### What you have to do
Pictures stay out of the copy. Retype exactly, and only, the lines from the one containing "Where should I click to: Click the Reload" through the end of the listing below.
=======
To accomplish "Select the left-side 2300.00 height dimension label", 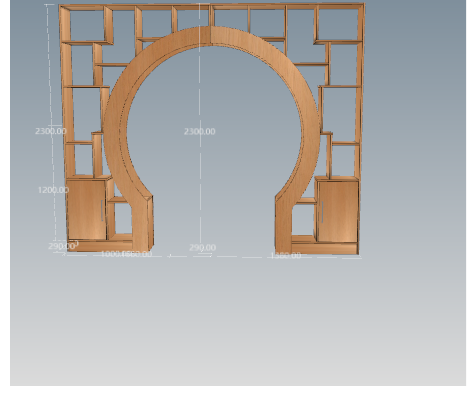I will tap(51, 131).
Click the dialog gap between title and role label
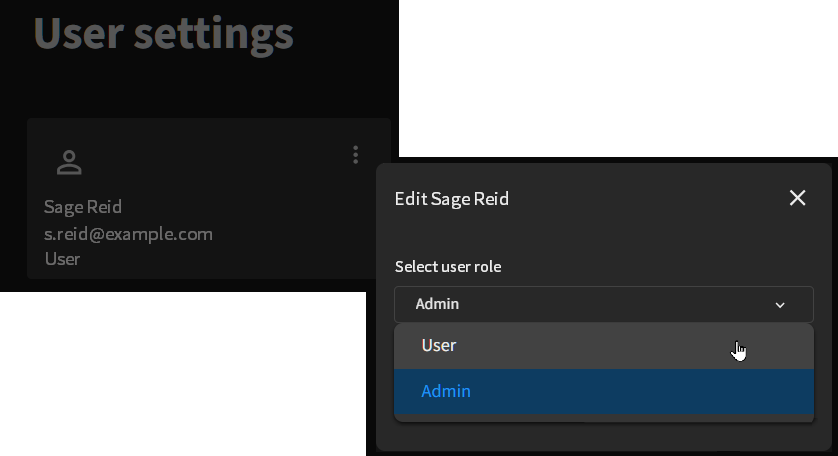The height and width of the screenshot is (456, 838). pyautogui.click(x=604, y=235)
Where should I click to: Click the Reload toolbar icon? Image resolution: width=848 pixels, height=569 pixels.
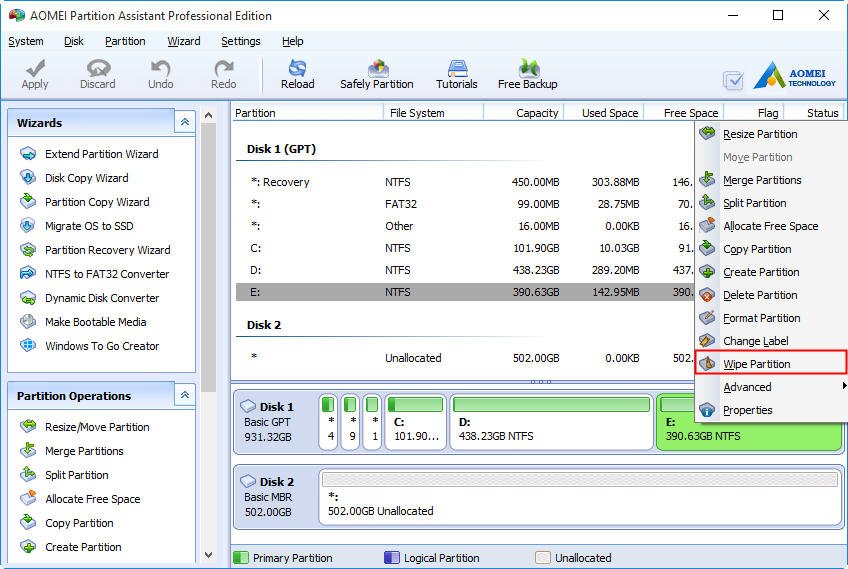(297, 68)
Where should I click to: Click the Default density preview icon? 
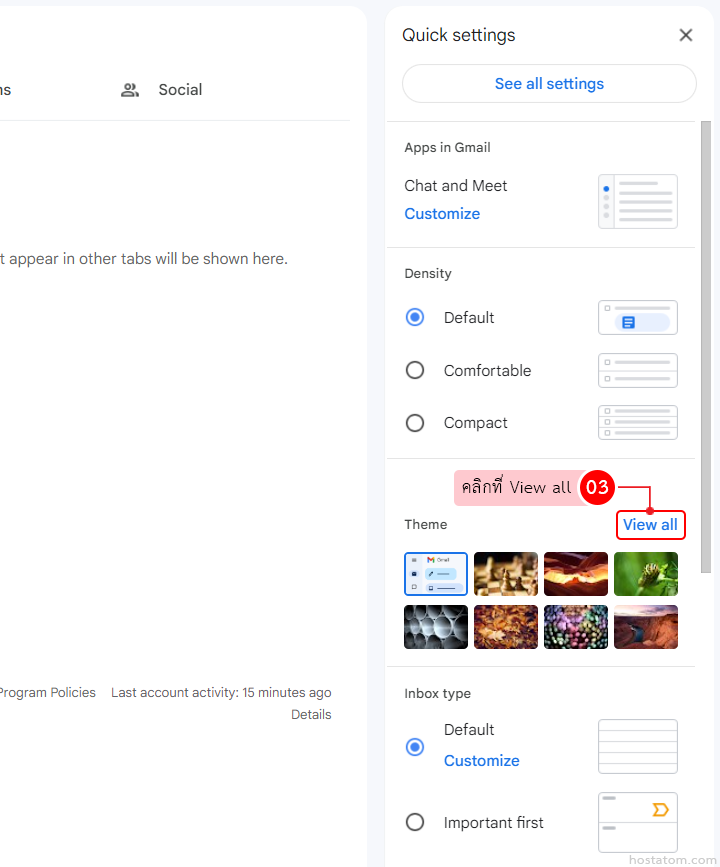click(637, 318)
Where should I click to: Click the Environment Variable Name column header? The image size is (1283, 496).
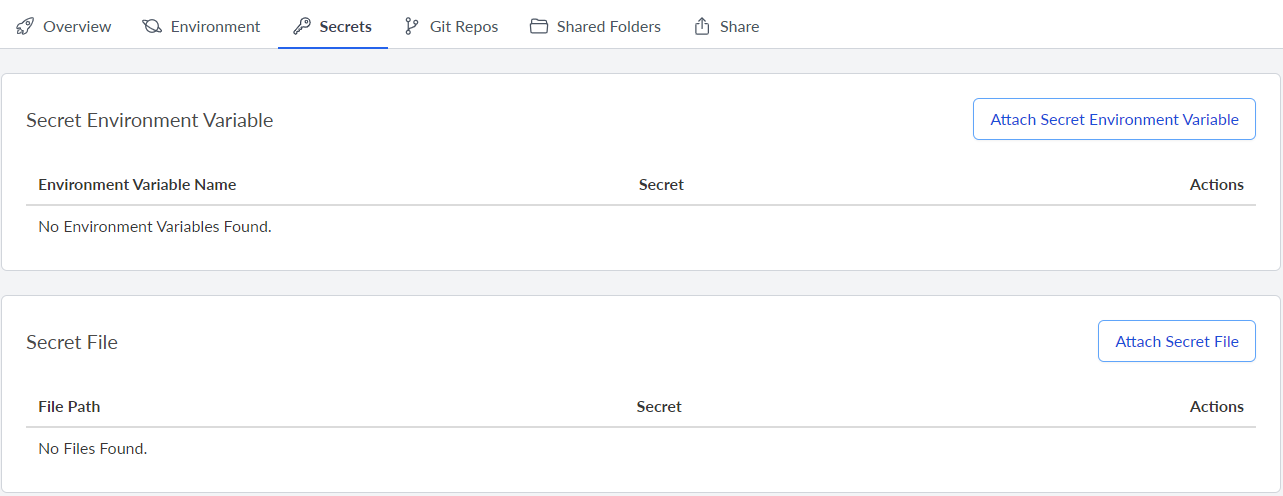pos(137,185)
=======
### Output
Where should I click to: Click the Reload toolbar icon? Image resolution: width=848 pixels, height=569 pixels.
(297, 68)
Where should I click to: Click the Default density preview icon? 
click(637, 318)
Where should I click to: Click the Environment Variable Name column header? The image size is (1283, 496).
pos(137,185)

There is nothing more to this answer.